▸ Cosa fare: Trasforma in una tabella Markdown le righe del materiale dalla riga con "Expand the dropdown arrow next to tools icon" fino alla fine, omettendo le righe vuote. Usa due colonne, "N." con il numero progressivo della riga e "Contenuto" con il testo della riga.

▸ Dati forniti:
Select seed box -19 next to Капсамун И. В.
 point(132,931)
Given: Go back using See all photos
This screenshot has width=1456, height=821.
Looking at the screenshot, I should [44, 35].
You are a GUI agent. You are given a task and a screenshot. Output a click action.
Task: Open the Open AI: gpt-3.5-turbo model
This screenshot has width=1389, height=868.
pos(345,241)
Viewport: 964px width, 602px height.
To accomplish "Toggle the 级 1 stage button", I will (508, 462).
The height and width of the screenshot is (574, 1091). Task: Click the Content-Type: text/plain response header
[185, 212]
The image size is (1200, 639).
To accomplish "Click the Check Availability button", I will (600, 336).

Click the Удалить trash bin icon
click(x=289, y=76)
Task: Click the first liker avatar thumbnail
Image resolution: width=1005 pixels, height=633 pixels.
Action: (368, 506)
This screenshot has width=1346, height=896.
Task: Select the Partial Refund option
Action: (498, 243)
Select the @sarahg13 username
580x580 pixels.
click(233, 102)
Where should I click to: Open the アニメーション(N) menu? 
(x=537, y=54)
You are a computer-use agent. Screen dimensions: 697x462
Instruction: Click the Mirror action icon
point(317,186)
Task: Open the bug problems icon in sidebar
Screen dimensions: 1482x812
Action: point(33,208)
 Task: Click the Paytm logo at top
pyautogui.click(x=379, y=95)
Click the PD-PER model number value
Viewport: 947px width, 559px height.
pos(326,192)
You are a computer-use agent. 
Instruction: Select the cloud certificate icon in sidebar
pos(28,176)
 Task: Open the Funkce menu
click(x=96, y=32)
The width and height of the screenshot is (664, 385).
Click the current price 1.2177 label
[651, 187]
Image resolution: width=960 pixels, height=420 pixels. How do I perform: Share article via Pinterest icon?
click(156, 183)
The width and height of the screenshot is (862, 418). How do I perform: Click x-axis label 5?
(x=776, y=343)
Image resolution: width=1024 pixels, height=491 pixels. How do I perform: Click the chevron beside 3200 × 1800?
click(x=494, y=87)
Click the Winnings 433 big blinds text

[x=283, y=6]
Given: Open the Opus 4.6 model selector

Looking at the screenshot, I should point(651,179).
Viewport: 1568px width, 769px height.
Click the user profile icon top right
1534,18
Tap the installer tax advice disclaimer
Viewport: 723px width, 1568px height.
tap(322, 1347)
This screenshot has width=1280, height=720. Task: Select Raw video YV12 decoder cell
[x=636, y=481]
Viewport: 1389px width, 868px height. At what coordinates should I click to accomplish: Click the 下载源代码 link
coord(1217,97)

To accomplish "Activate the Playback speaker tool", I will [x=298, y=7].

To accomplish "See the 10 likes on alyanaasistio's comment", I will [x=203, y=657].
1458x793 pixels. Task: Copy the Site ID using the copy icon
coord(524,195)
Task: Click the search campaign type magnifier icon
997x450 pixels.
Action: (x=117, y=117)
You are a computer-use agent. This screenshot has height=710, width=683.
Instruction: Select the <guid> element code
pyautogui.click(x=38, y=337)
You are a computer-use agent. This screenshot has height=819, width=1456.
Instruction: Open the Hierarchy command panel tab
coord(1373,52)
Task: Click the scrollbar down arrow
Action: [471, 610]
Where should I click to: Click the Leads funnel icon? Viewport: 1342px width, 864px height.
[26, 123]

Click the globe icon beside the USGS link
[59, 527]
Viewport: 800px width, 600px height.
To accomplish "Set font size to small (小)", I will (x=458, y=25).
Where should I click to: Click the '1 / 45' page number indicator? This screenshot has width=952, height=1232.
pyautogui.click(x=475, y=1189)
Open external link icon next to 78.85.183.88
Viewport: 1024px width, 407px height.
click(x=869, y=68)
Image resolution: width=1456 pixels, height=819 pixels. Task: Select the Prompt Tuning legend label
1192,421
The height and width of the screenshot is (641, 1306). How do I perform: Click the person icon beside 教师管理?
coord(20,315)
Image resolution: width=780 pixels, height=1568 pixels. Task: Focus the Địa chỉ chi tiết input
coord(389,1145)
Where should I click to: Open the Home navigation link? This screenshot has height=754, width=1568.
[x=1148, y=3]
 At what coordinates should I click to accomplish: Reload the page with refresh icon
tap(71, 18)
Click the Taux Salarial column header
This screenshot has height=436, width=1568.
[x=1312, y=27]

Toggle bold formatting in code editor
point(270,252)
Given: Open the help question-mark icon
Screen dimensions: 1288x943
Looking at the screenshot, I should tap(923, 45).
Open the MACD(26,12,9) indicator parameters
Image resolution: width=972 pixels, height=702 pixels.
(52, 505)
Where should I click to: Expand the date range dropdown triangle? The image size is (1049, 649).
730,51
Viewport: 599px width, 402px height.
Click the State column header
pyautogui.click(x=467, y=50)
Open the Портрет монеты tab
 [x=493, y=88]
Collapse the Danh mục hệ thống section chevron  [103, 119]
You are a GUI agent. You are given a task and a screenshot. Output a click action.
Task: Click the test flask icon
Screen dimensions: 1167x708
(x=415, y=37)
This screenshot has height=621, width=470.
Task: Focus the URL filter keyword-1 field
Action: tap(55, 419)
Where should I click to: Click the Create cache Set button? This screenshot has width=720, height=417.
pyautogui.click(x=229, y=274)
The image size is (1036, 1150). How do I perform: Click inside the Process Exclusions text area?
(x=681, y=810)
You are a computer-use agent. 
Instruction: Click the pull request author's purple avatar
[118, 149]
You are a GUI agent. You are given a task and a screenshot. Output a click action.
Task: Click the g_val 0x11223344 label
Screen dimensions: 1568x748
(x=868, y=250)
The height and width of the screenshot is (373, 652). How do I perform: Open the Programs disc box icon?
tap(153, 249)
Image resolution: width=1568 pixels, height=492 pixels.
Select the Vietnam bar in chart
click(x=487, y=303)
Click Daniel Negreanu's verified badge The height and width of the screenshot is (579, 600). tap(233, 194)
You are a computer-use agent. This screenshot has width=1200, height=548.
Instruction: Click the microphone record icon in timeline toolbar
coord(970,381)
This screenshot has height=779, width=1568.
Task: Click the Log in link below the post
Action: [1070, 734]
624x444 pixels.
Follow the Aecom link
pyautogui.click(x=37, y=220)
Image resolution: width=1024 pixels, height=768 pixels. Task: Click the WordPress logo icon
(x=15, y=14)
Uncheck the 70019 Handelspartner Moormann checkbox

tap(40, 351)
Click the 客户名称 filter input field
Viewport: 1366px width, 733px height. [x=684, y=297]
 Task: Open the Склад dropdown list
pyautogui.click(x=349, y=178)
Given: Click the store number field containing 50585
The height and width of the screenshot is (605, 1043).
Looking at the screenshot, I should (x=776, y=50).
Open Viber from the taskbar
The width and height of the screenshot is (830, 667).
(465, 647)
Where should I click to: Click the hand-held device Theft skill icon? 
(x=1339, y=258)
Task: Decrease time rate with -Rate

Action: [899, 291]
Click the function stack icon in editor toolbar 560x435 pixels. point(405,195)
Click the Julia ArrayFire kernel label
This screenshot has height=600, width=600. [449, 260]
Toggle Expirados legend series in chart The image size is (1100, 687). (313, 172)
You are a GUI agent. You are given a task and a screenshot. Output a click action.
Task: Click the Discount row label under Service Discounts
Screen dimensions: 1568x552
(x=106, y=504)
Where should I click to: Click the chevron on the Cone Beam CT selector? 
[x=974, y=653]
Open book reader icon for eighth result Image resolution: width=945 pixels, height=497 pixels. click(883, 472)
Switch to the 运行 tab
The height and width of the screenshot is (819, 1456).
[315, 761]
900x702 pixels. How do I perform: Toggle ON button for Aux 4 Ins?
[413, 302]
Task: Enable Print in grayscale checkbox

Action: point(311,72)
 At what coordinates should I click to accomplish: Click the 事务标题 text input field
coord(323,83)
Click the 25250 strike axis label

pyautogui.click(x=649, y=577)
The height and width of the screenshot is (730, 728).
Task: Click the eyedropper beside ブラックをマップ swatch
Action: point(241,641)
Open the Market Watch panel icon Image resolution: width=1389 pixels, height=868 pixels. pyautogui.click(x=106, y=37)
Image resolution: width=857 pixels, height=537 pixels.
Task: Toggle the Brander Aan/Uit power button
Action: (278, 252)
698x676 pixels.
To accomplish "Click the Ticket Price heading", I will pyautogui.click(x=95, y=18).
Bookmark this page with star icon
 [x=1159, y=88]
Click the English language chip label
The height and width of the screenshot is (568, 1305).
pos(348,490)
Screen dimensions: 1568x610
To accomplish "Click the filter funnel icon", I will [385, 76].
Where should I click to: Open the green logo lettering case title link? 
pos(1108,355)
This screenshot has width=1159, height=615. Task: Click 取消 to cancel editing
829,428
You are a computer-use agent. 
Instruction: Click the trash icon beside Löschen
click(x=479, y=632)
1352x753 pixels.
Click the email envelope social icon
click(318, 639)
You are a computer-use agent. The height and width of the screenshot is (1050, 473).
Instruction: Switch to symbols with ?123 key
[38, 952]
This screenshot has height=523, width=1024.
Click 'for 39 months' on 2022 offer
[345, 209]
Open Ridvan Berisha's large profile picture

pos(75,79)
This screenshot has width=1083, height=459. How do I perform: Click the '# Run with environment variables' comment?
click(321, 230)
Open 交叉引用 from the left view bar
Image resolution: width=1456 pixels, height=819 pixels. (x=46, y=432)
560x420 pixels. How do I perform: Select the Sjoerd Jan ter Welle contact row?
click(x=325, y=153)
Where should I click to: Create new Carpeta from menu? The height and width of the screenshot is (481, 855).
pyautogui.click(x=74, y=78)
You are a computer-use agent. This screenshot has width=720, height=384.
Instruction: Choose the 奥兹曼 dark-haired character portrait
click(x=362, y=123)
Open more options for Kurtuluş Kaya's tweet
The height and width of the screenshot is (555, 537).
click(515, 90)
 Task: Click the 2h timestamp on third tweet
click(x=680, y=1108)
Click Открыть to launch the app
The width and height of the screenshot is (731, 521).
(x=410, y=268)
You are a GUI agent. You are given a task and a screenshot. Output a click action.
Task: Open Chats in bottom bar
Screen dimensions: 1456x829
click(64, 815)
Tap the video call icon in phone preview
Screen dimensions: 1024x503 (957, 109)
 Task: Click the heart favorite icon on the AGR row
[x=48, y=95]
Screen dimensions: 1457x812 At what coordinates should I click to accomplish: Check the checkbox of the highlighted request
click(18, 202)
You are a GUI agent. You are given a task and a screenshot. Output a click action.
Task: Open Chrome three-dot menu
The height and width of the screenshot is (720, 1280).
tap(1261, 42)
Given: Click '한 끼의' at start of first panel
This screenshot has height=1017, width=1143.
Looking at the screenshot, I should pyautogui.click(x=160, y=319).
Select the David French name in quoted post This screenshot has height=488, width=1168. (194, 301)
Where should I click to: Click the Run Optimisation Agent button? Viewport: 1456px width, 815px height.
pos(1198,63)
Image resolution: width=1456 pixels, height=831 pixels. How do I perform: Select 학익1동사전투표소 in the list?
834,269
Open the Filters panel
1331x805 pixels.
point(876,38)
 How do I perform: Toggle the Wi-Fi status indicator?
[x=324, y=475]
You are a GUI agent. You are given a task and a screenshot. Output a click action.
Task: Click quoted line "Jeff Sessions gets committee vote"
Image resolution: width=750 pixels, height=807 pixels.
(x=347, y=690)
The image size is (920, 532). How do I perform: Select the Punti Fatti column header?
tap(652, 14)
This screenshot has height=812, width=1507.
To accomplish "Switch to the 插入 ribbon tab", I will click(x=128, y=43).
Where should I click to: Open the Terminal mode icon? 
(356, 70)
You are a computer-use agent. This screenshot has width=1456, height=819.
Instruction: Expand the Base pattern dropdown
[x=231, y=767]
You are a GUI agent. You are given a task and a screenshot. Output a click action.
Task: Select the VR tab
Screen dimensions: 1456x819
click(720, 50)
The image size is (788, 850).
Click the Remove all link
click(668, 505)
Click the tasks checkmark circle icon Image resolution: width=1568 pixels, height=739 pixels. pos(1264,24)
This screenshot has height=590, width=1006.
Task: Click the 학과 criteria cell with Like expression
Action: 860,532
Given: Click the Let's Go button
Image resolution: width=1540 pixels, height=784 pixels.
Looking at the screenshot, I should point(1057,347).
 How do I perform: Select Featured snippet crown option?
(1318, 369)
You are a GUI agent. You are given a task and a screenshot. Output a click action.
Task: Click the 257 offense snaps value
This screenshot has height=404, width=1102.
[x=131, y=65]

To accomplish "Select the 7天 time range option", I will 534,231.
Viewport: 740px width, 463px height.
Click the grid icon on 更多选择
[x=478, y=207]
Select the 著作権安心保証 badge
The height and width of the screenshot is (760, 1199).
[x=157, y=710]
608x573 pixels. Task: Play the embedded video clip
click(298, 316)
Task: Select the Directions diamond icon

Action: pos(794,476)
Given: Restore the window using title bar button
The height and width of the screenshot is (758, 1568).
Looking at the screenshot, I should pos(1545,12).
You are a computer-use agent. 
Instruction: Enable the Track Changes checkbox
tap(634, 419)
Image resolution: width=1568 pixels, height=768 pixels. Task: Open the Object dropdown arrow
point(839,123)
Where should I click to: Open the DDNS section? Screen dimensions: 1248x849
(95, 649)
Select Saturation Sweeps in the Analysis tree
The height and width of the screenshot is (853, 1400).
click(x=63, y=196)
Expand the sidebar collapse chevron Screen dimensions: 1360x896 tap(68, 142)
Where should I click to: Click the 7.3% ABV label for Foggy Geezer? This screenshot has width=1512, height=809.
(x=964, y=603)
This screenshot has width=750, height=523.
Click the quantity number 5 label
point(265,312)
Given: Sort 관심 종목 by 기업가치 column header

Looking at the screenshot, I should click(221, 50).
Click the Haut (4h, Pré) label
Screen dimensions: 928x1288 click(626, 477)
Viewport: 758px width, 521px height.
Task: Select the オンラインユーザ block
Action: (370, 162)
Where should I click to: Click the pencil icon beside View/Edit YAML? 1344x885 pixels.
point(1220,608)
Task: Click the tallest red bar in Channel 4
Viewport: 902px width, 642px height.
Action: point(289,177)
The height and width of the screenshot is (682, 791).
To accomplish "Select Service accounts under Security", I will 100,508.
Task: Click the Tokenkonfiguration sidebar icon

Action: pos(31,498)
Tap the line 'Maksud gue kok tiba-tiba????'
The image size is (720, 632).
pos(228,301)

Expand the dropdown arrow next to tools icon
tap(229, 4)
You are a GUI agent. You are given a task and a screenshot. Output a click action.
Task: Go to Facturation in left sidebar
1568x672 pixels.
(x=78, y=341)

▸ Risposta:
| N. | Contenuto |
|---|---|
| 1 | Expand the dropdown arrow next to tools icon |
| 2 | tap(229, 4) |
| 3 | You are a GUI agent. You are given a task and a screenshot. Output a click action. |
| 4 | Task: Go to Facturation in left sidebar |
| 5 | 1568x672 pixels. |
| 6 | (x=78, y=341) |